**Required task**
Update the records below by replacing every "GUI agent" with "screen agent" and leaving all other text as it is.

-------- Exercise material

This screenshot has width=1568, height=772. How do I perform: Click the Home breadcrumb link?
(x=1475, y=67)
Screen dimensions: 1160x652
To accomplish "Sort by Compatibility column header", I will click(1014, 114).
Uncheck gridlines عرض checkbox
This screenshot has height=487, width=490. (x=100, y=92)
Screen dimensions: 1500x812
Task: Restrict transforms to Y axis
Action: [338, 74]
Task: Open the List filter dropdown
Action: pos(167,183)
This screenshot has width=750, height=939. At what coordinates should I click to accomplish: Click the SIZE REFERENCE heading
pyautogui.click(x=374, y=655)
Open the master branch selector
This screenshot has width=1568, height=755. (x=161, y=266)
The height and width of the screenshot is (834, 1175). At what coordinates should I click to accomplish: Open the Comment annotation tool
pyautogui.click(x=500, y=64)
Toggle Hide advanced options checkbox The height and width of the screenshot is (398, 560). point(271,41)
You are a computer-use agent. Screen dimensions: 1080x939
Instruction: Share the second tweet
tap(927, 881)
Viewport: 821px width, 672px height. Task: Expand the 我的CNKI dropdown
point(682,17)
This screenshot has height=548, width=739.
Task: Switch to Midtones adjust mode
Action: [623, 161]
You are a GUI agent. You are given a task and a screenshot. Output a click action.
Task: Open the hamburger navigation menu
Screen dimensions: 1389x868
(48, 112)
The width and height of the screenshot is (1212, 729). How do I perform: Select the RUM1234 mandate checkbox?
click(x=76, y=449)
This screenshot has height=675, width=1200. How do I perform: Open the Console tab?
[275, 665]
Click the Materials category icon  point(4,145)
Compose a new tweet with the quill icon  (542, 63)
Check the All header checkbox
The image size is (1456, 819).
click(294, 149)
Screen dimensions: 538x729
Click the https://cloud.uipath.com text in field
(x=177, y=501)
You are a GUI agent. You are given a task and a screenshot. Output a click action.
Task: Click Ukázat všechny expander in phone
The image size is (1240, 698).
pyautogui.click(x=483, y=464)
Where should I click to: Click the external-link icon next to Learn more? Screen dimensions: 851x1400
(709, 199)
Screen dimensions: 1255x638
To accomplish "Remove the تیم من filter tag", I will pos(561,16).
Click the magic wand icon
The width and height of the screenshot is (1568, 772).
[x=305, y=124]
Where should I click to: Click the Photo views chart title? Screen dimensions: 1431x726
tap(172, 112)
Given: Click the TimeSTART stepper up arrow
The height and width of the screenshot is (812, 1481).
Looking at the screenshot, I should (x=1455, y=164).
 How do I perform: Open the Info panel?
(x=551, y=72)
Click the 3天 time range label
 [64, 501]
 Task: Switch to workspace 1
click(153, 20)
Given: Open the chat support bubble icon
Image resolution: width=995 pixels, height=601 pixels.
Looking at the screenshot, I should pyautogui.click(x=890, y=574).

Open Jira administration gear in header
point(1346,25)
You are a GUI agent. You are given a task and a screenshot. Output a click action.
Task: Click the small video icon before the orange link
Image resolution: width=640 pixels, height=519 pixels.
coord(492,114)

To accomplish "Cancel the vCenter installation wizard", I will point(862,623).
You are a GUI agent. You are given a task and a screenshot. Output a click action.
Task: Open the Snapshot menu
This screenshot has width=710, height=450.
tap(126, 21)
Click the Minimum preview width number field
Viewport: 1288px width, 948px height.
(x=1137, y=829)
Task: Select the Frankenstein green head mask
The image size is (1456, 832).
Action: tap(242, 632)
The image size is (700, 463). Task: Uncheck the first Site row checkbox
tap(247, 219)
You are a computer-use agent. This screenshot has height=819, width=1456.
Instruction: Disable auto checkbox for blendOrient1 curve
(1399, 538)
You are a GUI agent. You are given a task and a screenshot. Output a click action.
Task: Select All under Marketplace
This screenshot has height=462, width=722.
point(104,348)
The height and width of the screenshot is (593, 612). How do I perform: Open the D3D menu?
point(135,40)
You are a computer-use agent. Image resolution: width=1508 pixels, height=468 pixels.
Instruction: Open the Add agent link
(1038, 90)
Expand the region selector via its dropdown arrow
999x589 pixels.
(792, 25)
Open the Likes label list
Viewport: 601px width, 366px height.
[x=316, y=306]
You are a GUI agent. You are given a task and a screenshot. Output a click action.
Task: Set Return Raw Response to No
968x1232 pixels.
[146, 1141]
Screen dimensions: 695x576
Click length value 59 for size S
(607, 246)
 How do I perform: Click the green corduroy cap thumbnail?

----------------

**Written response**
This screenshot has width=1568, height=772. How do I perform: Click the Home breadcrumb link?
(x=1475, y=67)
Screen dimensions: 1160x652
To accomplish "Sort by Compatibility column header", I will click(1014, 114).
Uncheck gridlines عرض checkbox
This screenshot has height=487, width=490. (x=100, y=92)
Screen dimensions: 1500x812
Task: Restrict transforms to Y axis
Action: [338, 74]
Task: Open the List filter dropdown
Action: pos(167,183)
This screenshot has width=750, height=939. At what coordinates should I click to accomplish: Click the SIZE REFERENCE heading
pyautogui.click(x=374, y=655)
Open the master branch selector
This screenshot has width=1568, height=755. (x=161, y=266)
The height and width of the screenshot is (834, 1175). At what coordinates should I click to accomplish: Open the Comment annotation tool
pyautogui.click(x=500, y=64)
Toggle Hide advanced options checkbox The height and width of the screenshot is (398, 560). point(271,41)
You are a computer-use agent. Screen dimensions: 1080x939
Instruction: Share the second tweet
tap(927, 881)
Viewport: 821px width, 672px height. Task: Expand the 我的CNKI dropdown
point(682,17)
This screenshot has height=548, width=739.
Task: Switch to Midtones adjust mode
Action: [623, 161]
You are a screen agent. You are given a task and a screenshot. Output a click action.
Task: Open the hamburger navigation menu
Screen dimensions: 1389x868
(48, 112)
The width and height of the screenshot is (1212, 729). How do I perform: Select the RUM1234 mandate checkbox?
click(x=76, y=449)
This screenshot has height=675, width=1200. How do I perform: Open the Console tab?
[275, 665]
Click the Materials category icon  point(4,145)
Compose a new tweet with the quill icon  (542, 63)
Check the All header checkbox
The image size is (1456, 819).
click(294, 149)
Screen dimensions: 538x729
Click the https://cloud.uipath.com text in field
(x=177, y=501)
You are a screen agent. You are given a task and a screenshot. Output a click action.
Task: Click Ukázat všechny expander in phone
The image size is (1240, 698).
pyautogui.click(x=483, y=464)
Where should I click to: Click the external-link icon next to Learn more? Screen dimensions: 851x1400
(709, 199)
Screen dimensions: 1255x638
To accomplish "Remove the تیم من filter tag", I will pos(561,16).
Click the magic wand icon
The width and height of the screenshot is (1568, 772).
[x=305, y=124]
Where should I click to: Click the Photo views chart title? Screen dimensions: 1431x726
tap(172, 112)
Given: Click the TimeSTART stepper up arrow
The height and width of the screenshot is (812, 1481).
Looking at the screenshot, I should (x=1455, y=164).
 How do I perform: Open the Info panel?
(x=551, y=72)
Click the 3天 time range label
 [64, 501]
 Task: Switch to workspace 1
click(153, 20)
Given: Open the chat support bubble icon
Image resolution: width=995 pixels, height=601 pixels.
Looking at the screenshot, I should pyautogui.click(x=890, y=574).

Open Jira administration gear in header
point(1346,25)
You are a screen agent. You are given a task and a screenshot. Output a click action.
Task: Click the small video icon before the orange link
Image resolution: width=640 pixels, height=519 pixels.
coord(492,114)

To accomplish "Cancel the vCenter installation wizard", I will point(862,623).
You are a screen agent. You are given a task and a screenshot. Output a click action.
Task: Open the Snapshot menu
This screenshot has width=710, height=450.
tap(126, 21)
Click the Minimum preview width number field
Viewport: 1288px width, 948px height.
(x=1137, y=829)
Task: Select the Frankenstein green head mask
The image size is (1456, 832).
Action: tap(242, 632)
The image size is (700, 463). Task: Uncheck the first Site row checkbox
tap(247, 219)
You are a computer-use agent. This screenshot has height=819, width=1456.
Instruction: Disable auto checkbox for blendOrient1 curve
(1399, 538)
You are a screen agent. You are given a task and a screenshot. Output a click action.
Task: Select All under Marketplace
This screenshot has height=462, width=722.
point(104,348)
The height and width of the screenshot is (593, 612). How do I perform: Open the D3D menu?
point(135,40)
You are a computer-use agent. Image resolution: width=1508 pixels, height=468 pixels.
Instruction: Open the Add agent link
(1038, 90)
Expand the region selector via its dropdown arrow
999x589 pixels.
(792, 25)
Open the Likes label list
Viewport: 601px width, 366px height.
[x=316, y=306]
You are a screen agent. You are given a task and a screenshot. Output a click action.
Task: Set Return Raw Response to No
968x1232 pixels.
[146, 1141]
Screen dimensions: 695x576
Click length value 59 for size S
(607, 246)
 How do I perform: Click the green corduroy cap thumbnail?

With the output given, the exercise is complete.